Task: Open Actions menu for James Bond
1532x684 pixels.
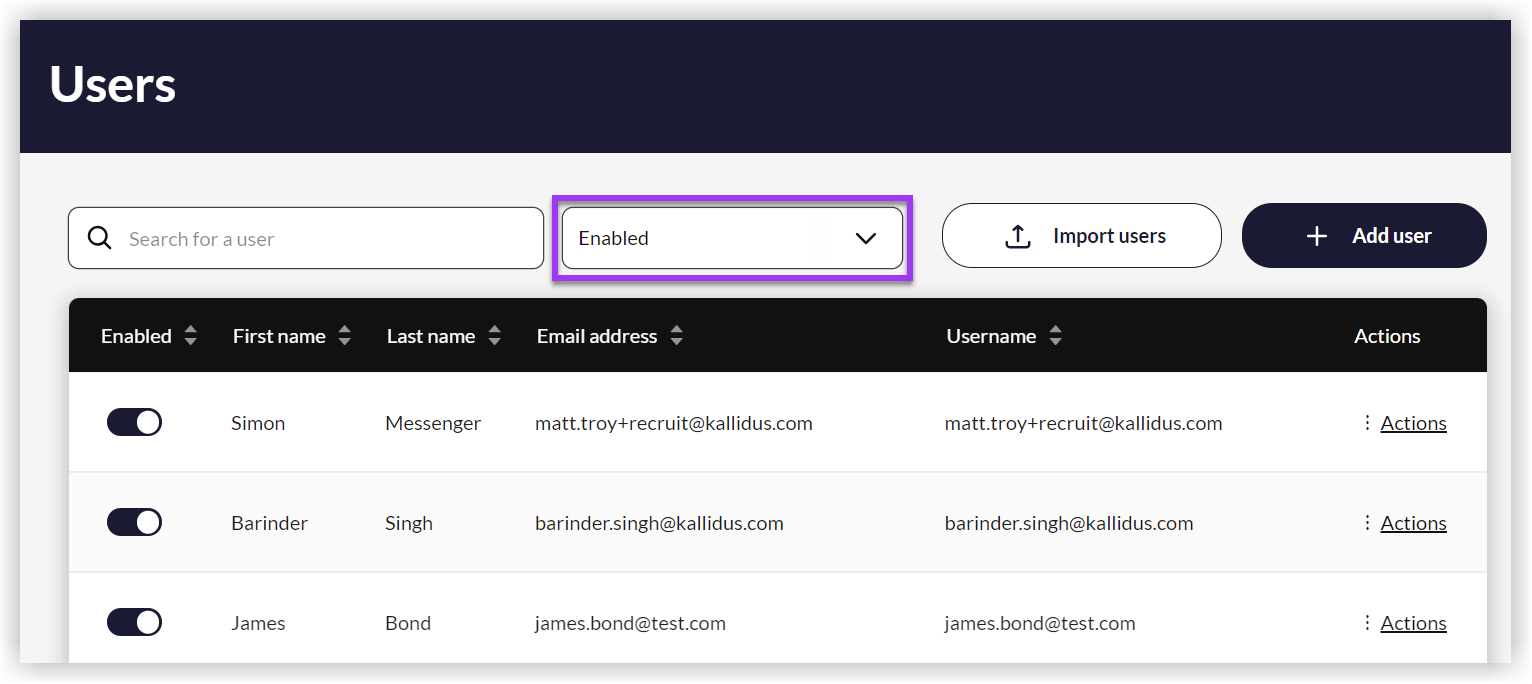Action: pos(1412,623)
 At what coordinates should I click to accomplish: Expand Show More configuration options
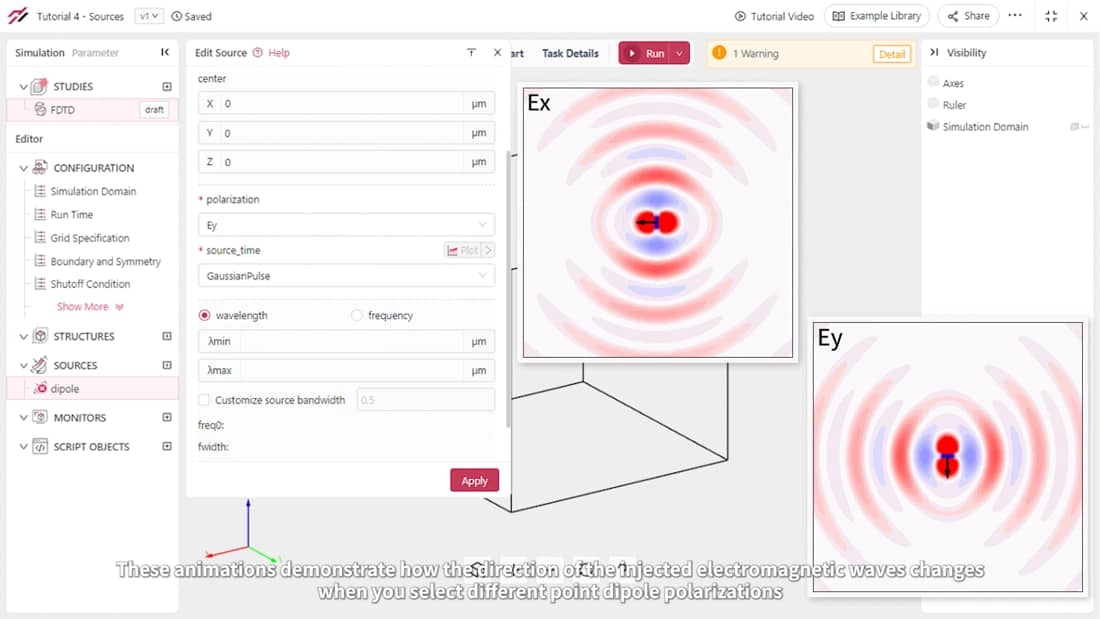click(x=90, y=307)
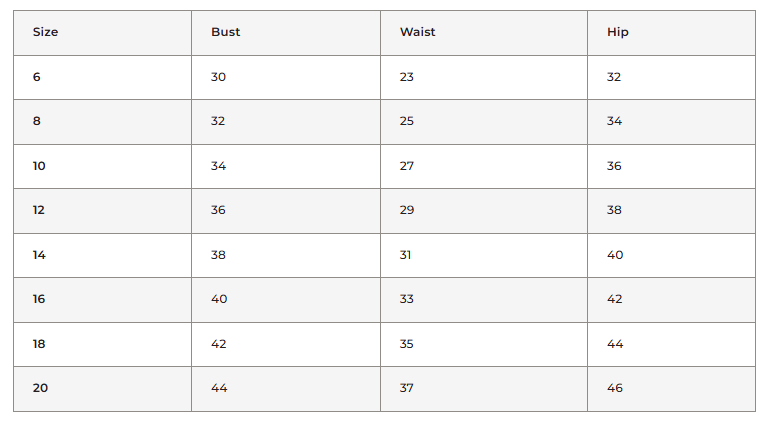The image size is (761, 422).
Task: Click hip value 46 for size 20
Action: click(615, 388)
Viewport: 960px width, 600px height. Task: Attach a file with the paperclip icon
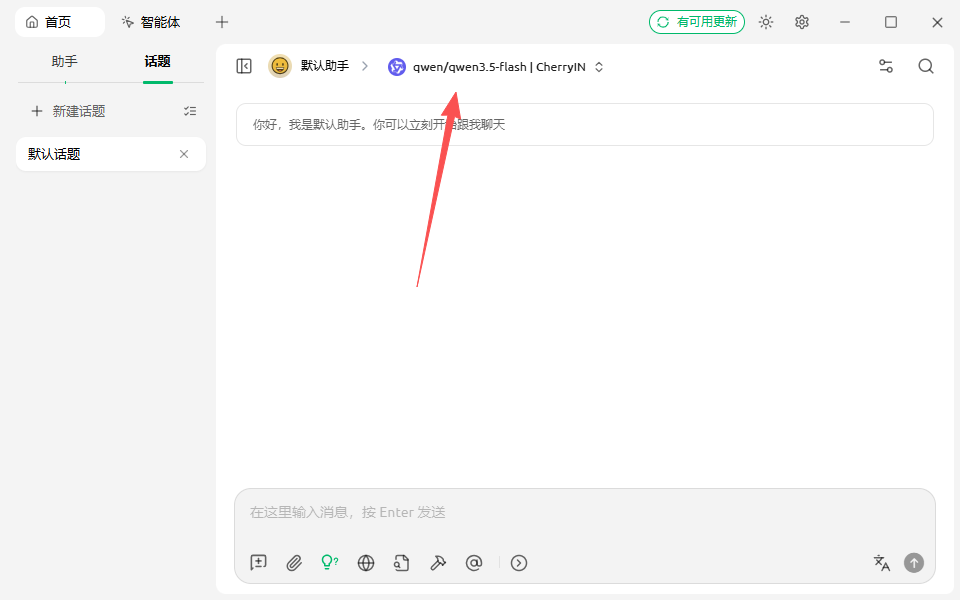tap(294, 563)
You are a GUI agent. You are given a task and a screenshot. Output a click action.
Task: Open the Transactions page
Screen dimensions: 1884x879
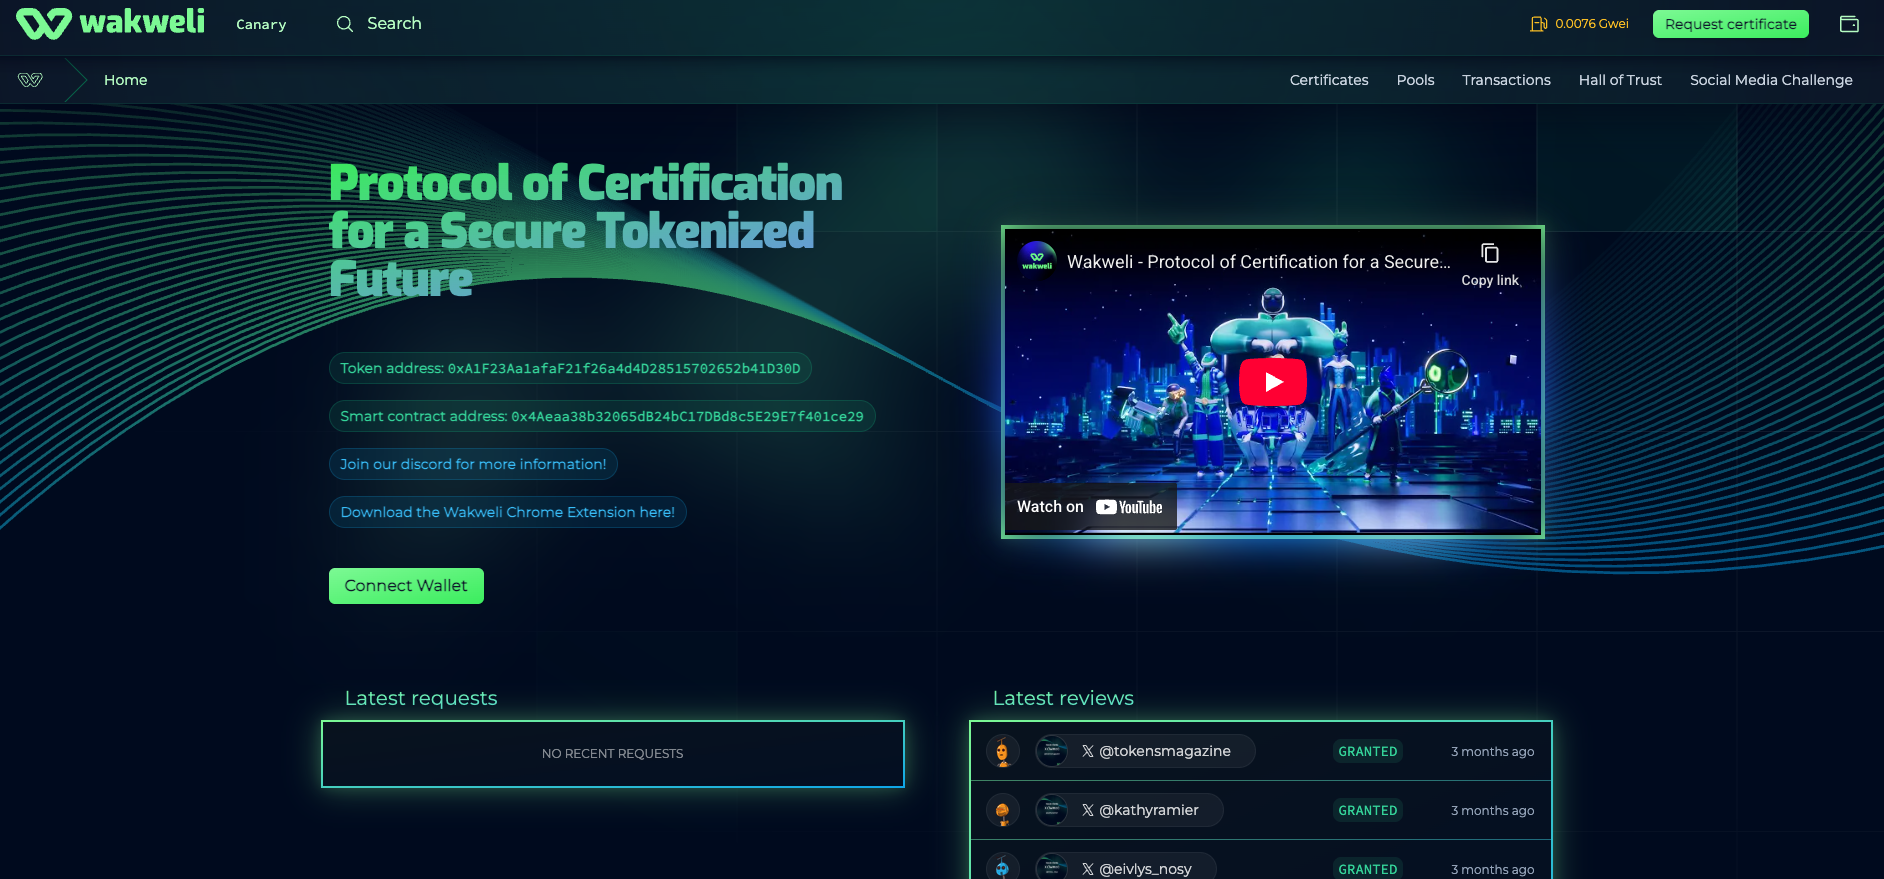pos(1506,80)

___

__What to produce__: Only the lines from the one containing "Viewport: 960px width, 600px" through the final line of the entries belong in the copy, both ends included. Pictures stay out.

__Exercise solution__:
Viewport: 960px width, 600px height. Task: Attach a file with the paperclip icon
tap(294, 563)
You are a GUI agent. You are given a task and a screenshot. Output a click action.
Task: Open the Transactions page
Screen dimensions: 1884x879
pos(1506,80)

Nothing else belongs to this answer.